Sur Paris-Roubaix, lorsque les courageux qui en terminent entrent sur le vélodrome, ils peuvent lire cette maxime en jetant un coup d’oeil sur leur droite : « l’Enfer du Nord mène au paradis. » D’enfer, il est bien question sur cette 5ème étape reliant Ypres à Arenberg. De paradis, beaucoup moins. Du moins, pas pour une très large partie du peloton. La pluie, qui nous avait plus ou moins épargnés depuis le Grand Départ de Leeds, fait son retour au plus mauvais des moments et pour le plus grand désespoir des coureurs. La décision d’ASO de supprimer les secteurs de Mons-en-Pévèle (1000 mètres) et celui d’Orchy à Beuvry-la-Forêt (1400 mètres) pour raboter le kilométrage de pavés (13 kilomètres contre 15,4 initialement prévus) devait être une décision humaine pour le bien de tous les coureurs.
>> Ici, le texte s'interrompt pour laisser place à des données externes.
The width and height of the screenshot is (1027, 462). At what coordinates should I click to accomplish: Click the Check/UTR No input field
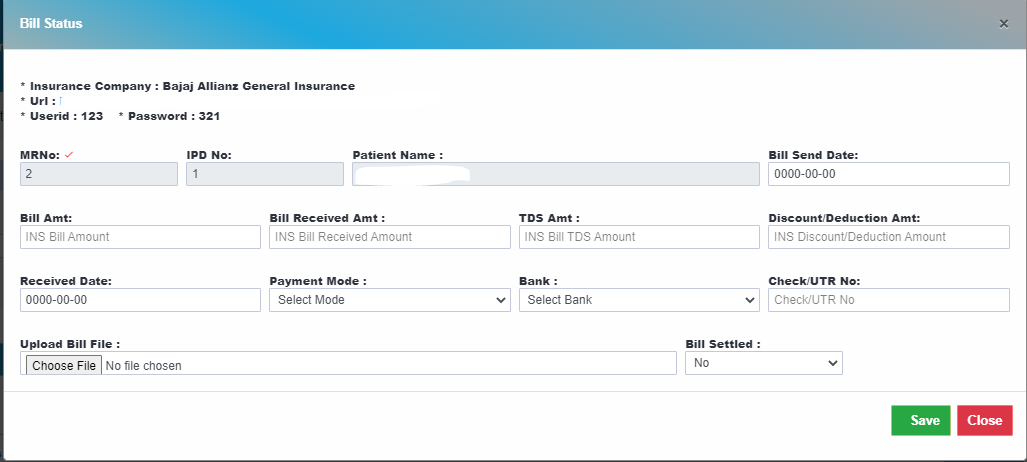point(889,299)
On pourra toujours se poser des questions sur l’incidence qu’aurait eue la présence de ces deux secteurs supplémentaires, mais les sept qui resteront causeront suffisamment de dégâts. Chris Froome (Team Sky), lui, ne verra pas même l’ombre d’un pavé. Le Britannique déjà diminué par une chute hier goûte à nouveau au sol français par deux fois. Blessé dans sa chair, mais aussi dans la tête, le natif de Nairobi préfère arrêter les frais. Il quitte le Tour sonné, le corps endolori sur une route détrempée du Nord de la France et rejoint sa voiture en boitant. Intouchable en montagne depuis l’an dernier, Chris Froome est vaincu par la plaine du Nord. L’abandon du vainqueur sortant est certes un événement marquant de cette étape déjà entrée dans la légende du Tour. Il n’est que le premier d’une longue série.
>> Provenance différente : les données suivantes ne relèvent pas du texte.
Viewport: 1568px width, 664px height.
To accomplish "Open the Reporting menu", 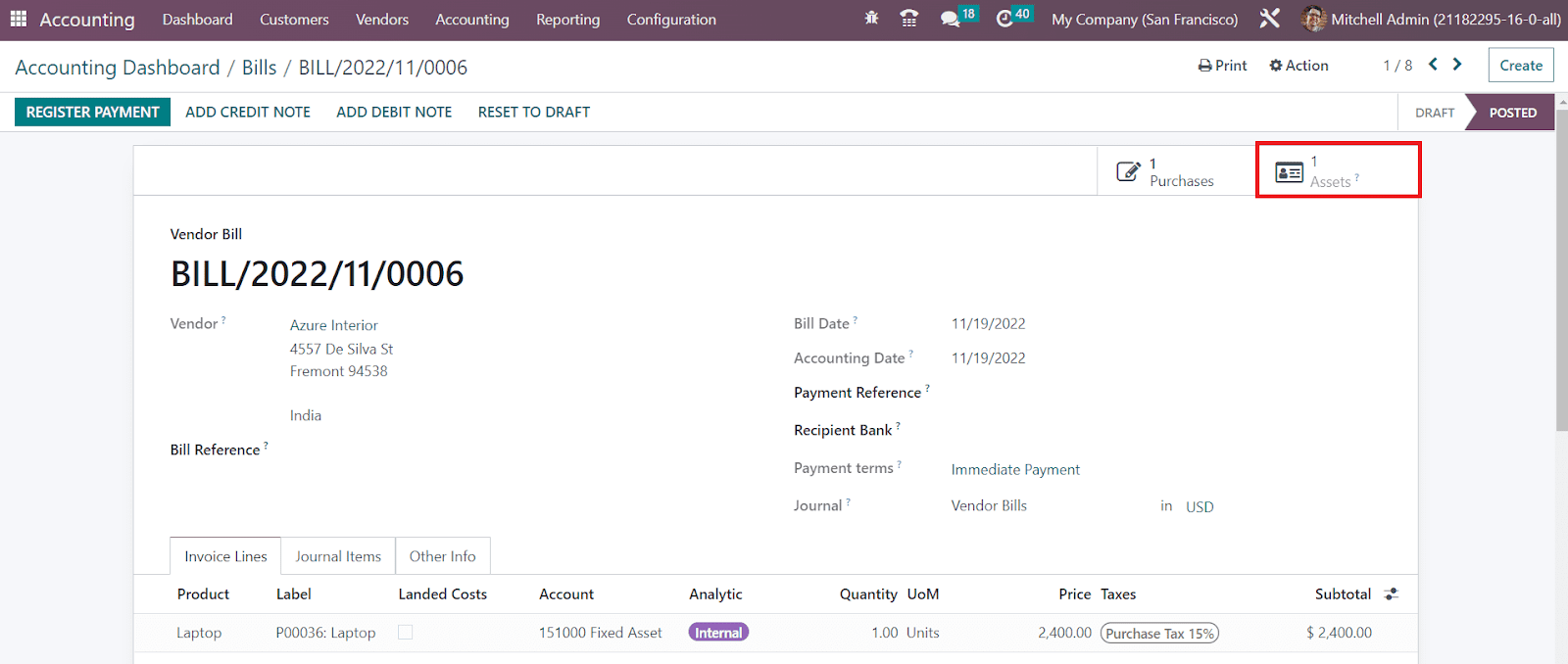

Le costume d’hyper favori qu’a délaissé Froome, Alberto Contador (Tinkoff-Saxo), qui avait coutume de le porter dès qu’il mettait les pieds sur un Grand Tour, va s’empresser de le récupérer en faisant rouler ses équipiers derrière les fuyards. Mathew Hayman et Simon Clarke (Orica-GreenEdge), Samuel Dumoulin (Ag2r La Mondiale), Tony Gallopin (Lotto-Belisol), Tony Martin (Omega Pharma-Quick Step), Rein Taaramae (Cofidis) et Lieuwe Westra (Astana) ont en effet préféré éviter la nervosité du peloton et prendre l’échappée qui aborde le premier secteur pavé à Gruson en tête avec un peu plus de 2 minutes d’avance. L’espoir de résister au retour des favoris va les animer pendant toute la première partie d’étape. Avant que le peloton ne rentre sur le premier secteur. Avant que l’étape ne commence à réellement écrire la légende qui est la sienne.
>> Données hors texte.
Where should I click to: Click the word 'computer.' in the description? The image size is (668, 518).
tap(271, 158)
Vincenzo Nibali vole sur les pavés pendant que ses rivaux tombent les uns après les autres

Les sept secteurs pavés éparpillés dans les 70 derniers kilomètres vont provoquer une course à élimination par l’arrière. Tous les favoris, mis à part Vincenzo Nibali (Astana), protégé par la tunique jaune de leader, connaîtront aujourd’hui un ennui. Alejandro Valverde (Movistar Team) et Tejay Van Garderen (BMC Racing Team) sont attardés dans le secteur 9, Alberto Contador lâche physiquement dans le secteur 8, Andrew Talansky (Garmin-Sharp) et Jurgen Van Den Broeck (Lotto-Belisol) chutent à l’entrée du secteur 6 : les favoris du Tour tombent comme des mouches sur ces pavés boueux dont les secousses vont renverser complètement ce Tour de France. L’addition est très lourde ce soir pour tout le monde. Plus qu’une défaite de tous ceux-là, il s’agit avant tout d’un coup de maître de Vincenzo Nibali.

Les ennuis mécaniques ou physiques que connaissent tous ses adversaires ne doivent rien enlever à la prestation pleine de maîtrise de l’Italien sur ces pavés qu’il ne connaît pourtant pas. Lui qui n’a jamais participé à Paris-Roubaix et au Tour des Flandres (hypothèse pourtant évoquée un moment pendant l’hiver) vole sur ces pavés glissants. Parfaitement entouré par une garde forte encore de trois hommes au moment où ses rivaux sombrent, Nibali avale les pavés comme ce Flandrien qu’il n’est pas. Reconnu pour être habile dans ses trajectoires (toujours utile dans de telles conditions), le Sicilien creuse des écarts impressionnants ce soir qui font de lui le favori numéro un pour ce Tour : Jurgen Van Den Broeck est à 1’45 », Richie Porte (Team Sky) à 1’54 », Andrew Talansky, Alejandro Valverde sont à plus de 2 minutes et Alberto Contador, en complète perdition en fin d’étape concède 2’37 ».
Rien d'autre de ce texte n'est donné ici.